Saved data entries
-- Opening Marker --

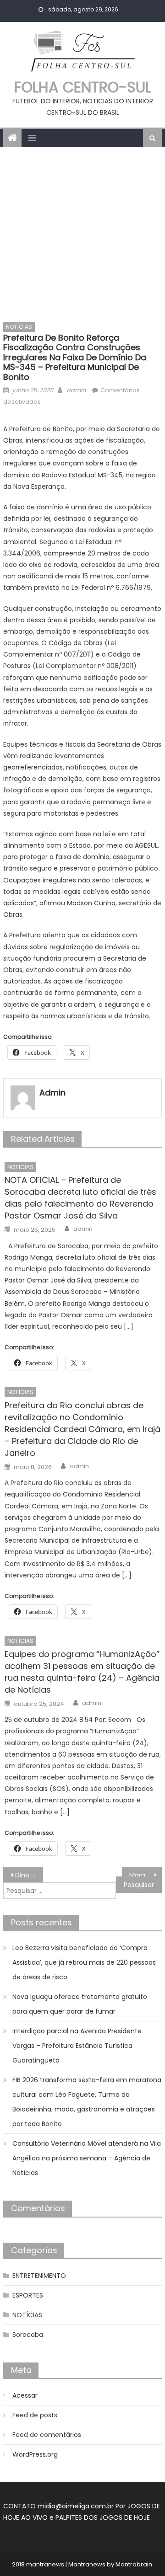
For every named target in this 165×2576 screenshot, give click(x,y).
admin (76, 390)
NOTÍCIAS (19, 327)
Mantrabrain (134, 2564)
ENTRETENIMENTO (39, 2275)
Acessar (25, 2395)
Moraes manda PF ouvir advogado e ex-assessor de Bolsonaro (145, 1875)
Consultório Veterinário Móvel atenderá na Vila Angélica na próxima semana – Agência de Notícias (86, 2158)
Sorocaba (27, 2334)
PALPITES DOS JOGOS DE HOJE (102, 2517)
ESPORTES (27, 2295)
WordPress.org (35, 2454)
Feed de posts (34, 2415)
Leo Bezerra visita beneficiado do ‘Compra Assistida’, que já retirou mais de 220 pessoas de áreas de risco (84, 1962)
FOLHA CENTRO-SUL (82, 87)
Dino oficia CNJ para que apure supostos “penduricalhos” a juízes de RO (29, 1875)
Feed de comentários (46, 2434)
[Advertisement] (82, 234)
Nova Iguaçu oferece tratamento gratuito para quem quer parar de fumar (79, 2004)
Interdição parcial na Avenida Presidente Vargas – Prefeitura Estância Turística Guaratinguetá (77, 2045)
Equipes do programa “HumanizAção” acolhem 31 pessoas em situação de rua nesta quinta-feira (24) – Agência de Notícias (82, 1671)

-- Closing Marker --

» **EXERCISE GOAL**
All lines from the one containing "Sorocaba (27, 2334)" through the last line of the data must be set down exactly. No other lines belong in the answer.

» **FINISHED TASK**
Sorocaba (27, 2334)
PALPITES DOS JOGOS DE HOJE (102, 2517)
ESPORTES (27, 2295)
WordPress.org (35, 2454)
Feed de posts (34, 2415)
Leo Bezerra visita beneficiado do ‘Compra Assistida’, que já retirou mais de 220 pessoas de áreas de risco (84, 1962)
FOLHA CENTRO-SUL (82, 87)
Dino oficia CNJ para que apure supostos “penduricalhos” a juízes de RO (29, 1875)
Feed de comentários (46, 2434)
[Advertisement] (82, 234)
Nova Iguaçu oferece tratamento gratuito para quem quer parar de fumar (79, 2004)
Interdição parcial na Avenida Presidente Vargas – Prefeitura Estância Turística Guaratinguetá (77, 2045)
Equipes do programa “HumanizAção” acolhem 31 pessoas em situação de rua nesta quinta-feira (24) – Agência de Notícias (82, 1671)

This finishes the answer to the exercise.